Cheetah, Colandrea, Chicago
A wide-ranging grab bag of Husker news from the weekend, all of it fun.
The most exciting news that can come from spring football is new terminology. It combines the joy of learning a new word with that of feeling 3% more knowledgeable about football scheme. It identifies something that is important enough to have a name, and then it becomes too important almost instantly thanks to people like me.
Remember the Pelini Bros. Peso defense that wrecked the Big 12 in 2009? No, that wasn’t just NU’s occasional use of a 4-2-5 alignment, which has only grown in popularity across the country…that was the peso. Or what about Scott Frost and his Duck-Rs?1 That was that staff’s term for the hybrid receiver/runner that was often bullet sized but also that fast. At Oregon at least, I remember those guys tallying (these are approximations) 1 million yards and 200 touchdowns a season. Never quite worked that way at Nebraska, but Wan’Dale Robinson was quite good.
Following Saturday’s practice and scrimmage, we got our new terminology for 2026. Defensive coordinator Rob Aurich, who is installing a 4-2-5 in Lincoln right now, mentioned a Cheetah package. When asked what it was, he seemed to downplay it.
It’s “just our four best rushers, our five best DBs in coverage,” Aurich said.
Yeah, well, why’d you name it after an ultra-fast predator then? Why not call it Gray, or something? Names have meaning, and Aurich did reveal that this one is part-ethos, part-label, as well.
“Our Cheetah package is what we call it when we’re hunting the quarterback a little bit.”
The real news from this line of questions was that it produced another favorite rite of spring—a mention of early movers on the depth chart. Aurich said “he probably shouldn’t” mention any individuals, but then did anyway, highlighting tackles Sua Lefotu and Pittsburgh transfer Jahsear Whittington alongside edge rushers Williams Nwaneri and UCLA transfer Anthony Jones Jr.
No such starter list came in the secondary, but it’s a safe bet safety Dwayne McDougle III, who accompanied Aurich from San Diego State, is in that group of five. Based on early praise from the DC, Donovan Jones and Jamir Conn probably are, too, thanks to their coverage and “football processing” traits, which allow them to fit at corner or safety. Cornerback Andrew Marshall, who also has a history with Aurich from Idaho, has to be considered an early contender as well.
Plenty of time to sort all of this out, but when you give a name to what is effectively the Special Forces of these new-look Blackshirts, people will be intrigued. I will be intrigued. That’s why you name the group after an animal fast and agile enough to hunt during the day.
And it works.
“Everybody wants to be on Cheetah, man,” Aurich said. “We evaluate all those one-on-ones, who can corral AC, the quarterback, and we’ll see who it is.”
QB Clarity
Did you catch that in the last Aurich quote? He said his prospective Cheetahs are trying to hunt “AC, the quarterback.” This would all be more dramatic if, a few minutes earlier, offensive coordinator Dana Holgorsen2 hadn’t announced that UNLV transfer Anthony Colandrea was getting the majority of the snaps with the ones, which is what most people had assumed was the case anyway.

- **RAW DATA**

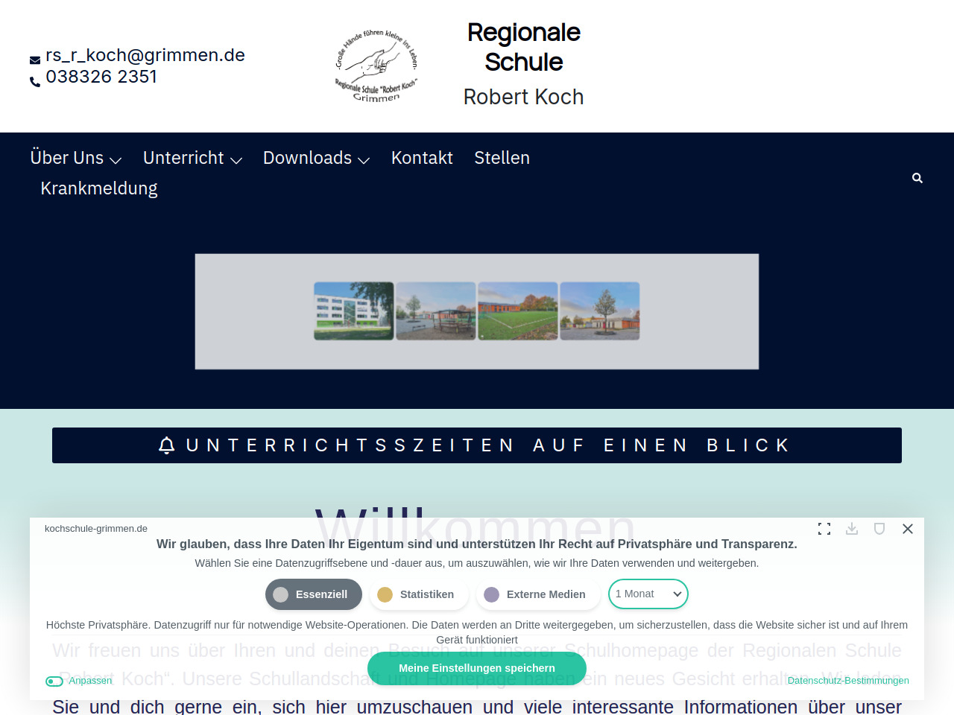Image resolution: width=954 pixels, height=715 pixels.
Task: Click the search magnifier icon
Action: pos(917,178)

--

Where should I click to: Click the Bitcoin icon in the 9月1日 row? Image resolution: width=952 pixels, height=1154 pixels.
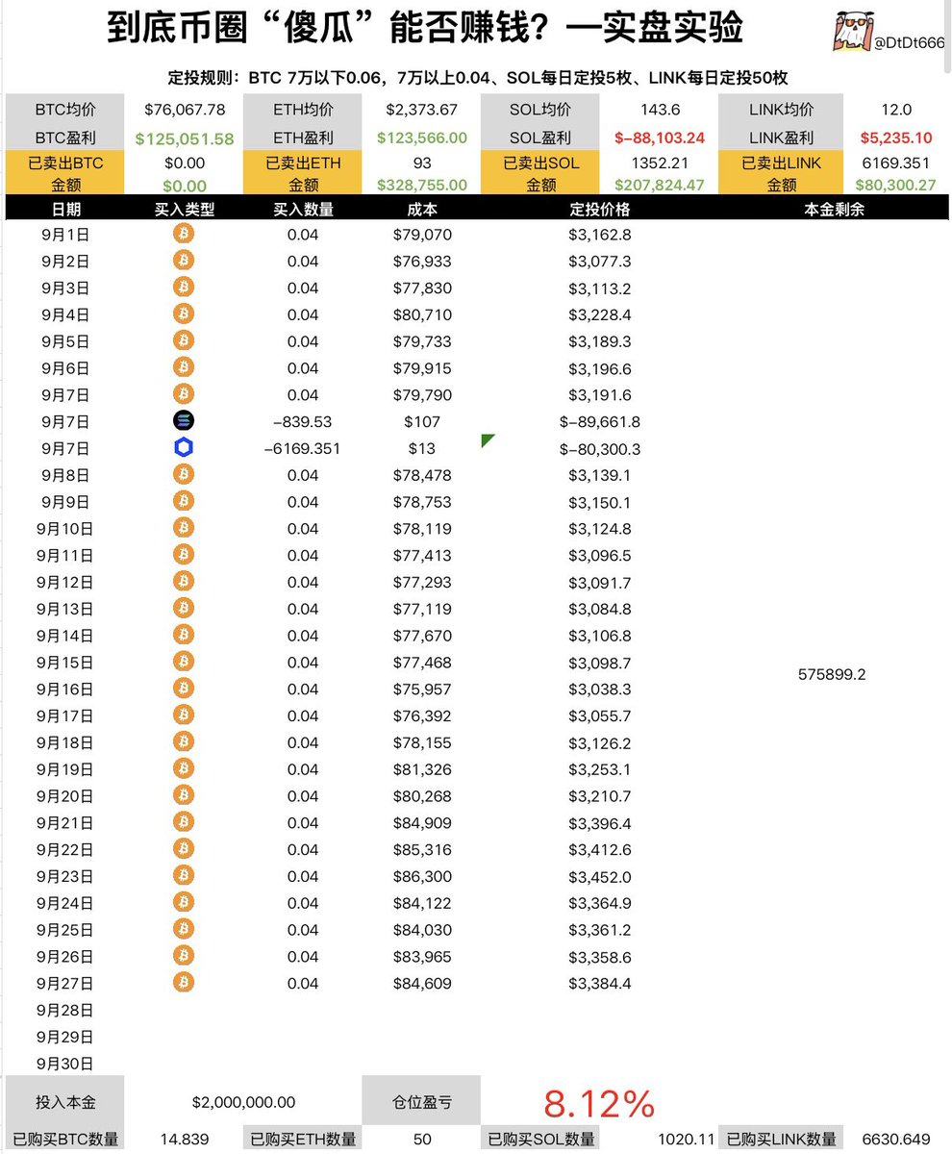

- **PROBLEMS TO SOLVE**
- a) In the Husker news article, which players did Aurich single out as early movers on the depth chart, despite saying he probably shouldn't?
- b) Carry on the Husker news article's "QB Clarity" section, starting right after its final sentence.

- **ANSWERS FOR THE EXERCISE**
- a)
- Sua Lefotu (tackle)
- Jahsear Whittington (tackle, Pittsburgh transfer)
- Williams Nwaneri (edge rusher)
- Anthony Jones Jr. (edge rusher, UCLA transfer)

- b)
But this was still a departure from how Nebraska has chosen to share its spring practice hype-up posts on social media, all of which seemed to take particular care to feature all three quarterbacks. And to be clear, the Huskers are in an almost impossible to reproduce scenario right now where I think they could feel good about playing or starting Colandrea, TJ Lateef or Daniel Kaelin. Only one guy, however, gets to be the guy to start, and right now it would be Colandrea, by far the most experienced and productive option, but also the only one who hasn’t worked with Holgorsen previously.
Despite that, Colandrea “gets mad if I tell him the same thing twice,” Holgorsen said. “He’s like, ‘I got it.’ So, he’s an experienced, bright kid…He’s fun to watch.”
Former Husker quarterback Eric Crouch, who attended practice Saturday, shared the same assessment with Holgorsen: “fun to watch.”
Colandrea’s mobility—he had 649 rushing yards last year at UNLV and was over 200 in each of his partial seasons at Virginia—is offering the veteran Holgorsen something he’s rarely had over a 30-year career.
“He does some things I’ve never had,” Holgorsen said. “I’ve never had that mobile of a quarterback. Probably the closest I’ve had was Skyler Howard3 [at West Virginia]. He was a runaround guy, that threw a good deep ball.”
Holgorsen never coached his quarterbacks to extend plays. It’s different with Colandrea.
“It used to really piss me off when guys would extend plays,” Holgorsen said. “I was just like, ‘You’re never going to do that in a game. You’re just not mobile enough to do that.’ I had to coach those guys different. Get the ball out, bet the ball out, get the ball out.
“Now I’m like, ‘First read ain’t there, run.’”
Sounds good here in the spring, but Husker fans have seen this type of quarterback more often than maybe Holgorsen has.
We’ll see what it adds up to in the fall. Right now, it adds up to QB1.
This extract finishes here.